**Text extract**
· · · ·
Were the scales relevant to appellant’s alleged illegal drug use? We find that they were not and that the military judge abused his discretion in admitting them. Relevance under Mil.R.Evid. 401 includes “evidence having any tendency to make the existence of any fact that is of consequence to the determination of the action more probable or less probable than it would be without the evidence.” Although this definition broadened the standard for admissibility of evidence before courts-martial, it did not render the concept of relevance meaningless. MCM, App. 22, M.R.E. 401, A22-21 (1984). Military judges must still determine whether the evidence involves a fact which “is of consequence to the determination of the action.” The scales do not meet this test.

The issue of the relevance and admission of the Gold Seal pills is a closer question. However, when evidence of this nature is offered and an objection is interposed, relevance alone does not dispose of the issue. Mil.R.Evid. 403 imposes the additional requirement of determining whether relevant evidence should be excluded because its “probative value is substantially outweighed by the danger of unfair prejudice, confusion of the issues, or misleading the members ...” We cannot find any indication that the military judge ever performed a MiLR.Evid. 403 balancing test with respect to the Gold Seal pills. Under such a test, he should have explored the potential unfair prejudice and confusion of issues their admission could cause. Appellant faced no charges of use of marijuana or hashish. However, the OSI agent and White testified that Gold Seal pills had a reputation in the drug community for masking THC. This testimony created an unfair inference and confused the issues by insinuating that appellant used marijuana near June of 1990 and, therefore, he may also have used cocaine during a period ending 5 months earlier. We find any limited probative value of the Gold Seal pills was far outweighed by the danger of unfair prejudice and confusion of the issues caused by their admission and that the military judge abused his discretion in admitting them. Mil.R.Evid. 403; United States v. Sheppard, 29 M.J. 859 (A.F.C.M.R.1989).

The Accomplice Instruction

On appeal, the parties take almost the same position on accomplice instructions as they did at trial. The government insists the 1984 Manual for Courts-Martial eliminated the requirement for any accomplice instruction concerning corroboration or whether uncorroborated accomplice testimony is self-contradictory, uncertain, or improbable. As a fall-back position, the government argues the testimony of White and Viser was not self-contradictory, uncertain, or improbable and it was corroborated by the drug paraphernalia found in appellant’s room.
· · · ·
**Requirement 1**
In the court-martial opinion excerpt, what reputation did Gold Seal pills have in the drug community?
· · · ·
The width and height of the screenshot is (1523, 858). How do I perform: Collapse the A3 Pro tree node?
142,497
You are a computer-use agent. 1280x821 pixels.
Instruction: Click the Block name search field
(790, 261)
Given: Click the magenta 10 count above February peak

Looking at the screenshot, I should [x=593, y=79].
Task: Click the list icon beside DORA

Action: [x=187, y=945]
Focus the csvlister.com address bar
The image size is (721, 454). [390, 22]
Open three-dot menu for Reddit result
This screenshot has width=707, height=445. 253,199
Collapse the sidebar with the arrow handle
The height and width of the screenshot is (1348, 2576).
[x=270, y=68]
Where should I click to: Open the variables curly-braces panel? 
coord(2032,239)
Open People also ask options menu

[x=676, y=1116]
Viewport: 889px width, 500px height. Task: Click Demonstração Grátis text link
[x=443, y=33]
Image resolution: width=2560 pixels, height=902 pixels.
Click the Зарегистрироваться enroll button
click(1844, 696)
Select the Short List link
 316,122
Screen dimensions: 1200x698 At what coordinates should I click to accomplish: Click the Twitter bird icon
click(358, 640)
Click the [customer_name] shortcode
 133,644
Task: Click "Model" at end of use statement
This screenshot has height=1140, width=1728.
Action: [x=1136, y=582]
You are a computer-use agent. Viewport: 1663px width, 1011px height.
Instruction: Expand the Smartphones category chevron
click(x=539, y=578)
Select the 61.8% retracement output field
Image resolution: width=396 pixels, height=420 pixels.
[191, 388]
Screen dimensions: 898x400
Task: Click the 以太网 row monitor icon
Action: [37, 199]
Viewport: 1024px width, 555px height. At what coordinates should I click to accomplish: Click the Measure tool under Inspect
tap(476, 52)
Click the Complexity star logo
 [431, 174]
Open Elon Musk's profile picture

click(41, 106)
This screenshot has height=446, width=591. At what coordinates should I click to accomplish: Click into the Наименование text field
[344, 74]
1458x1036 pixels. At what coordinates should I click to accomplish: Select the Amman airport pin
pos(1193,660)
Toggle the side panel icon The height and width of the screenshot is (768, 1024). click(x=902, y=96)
· · · ·
**Requirement 2**
Format the rows from the line containing "You are a computer-use agent. Viewport: 1663px" through the last line of the rows as a JSON list of strings, one string per line, and omit blank lines.

**Correct result 1**
They had a reputation for masking THC.

**Correct result 2**
[
  "You are a computer-use agent. Viewport: 1663px width, 1011px height.",
  "Instruction: Expand the Smartphones category chevron",
  "click(x=539, y=578)",
  "Select the 61.8% retracement output field",
  "Image resolution: width=396 pixels, height=420 pixels.",
  "[191, 388]",
  "Screen dimensions: 898x400",
  "Task: Click the 以太网 row monitor icon",
  "Action: [37, 199]",
  "Viewport: 1024px width, 555px height. At what coordinates should I click to accomplish: Click the Measure tool under Inspect",
  "tap(476, 52)",
  "Click the Complexity star logo",
  " [431, 174]",
  "Open Elon Musk's profile picture",
  "click(41, 106)",
  "This screenshot has height=446, width=591. At what coordinates should I click to accomplish: Click into the Наименование text field",
  "[344, 74]",
  "1458x1036 pixels. At what coordinates should I click to accomplish: Select the Amman airport pin",
  "pos(1193,660)",
  "Toggle the side panel icon The height and width of the screenshot is (768, 1024). click(x=902, y=96)"
]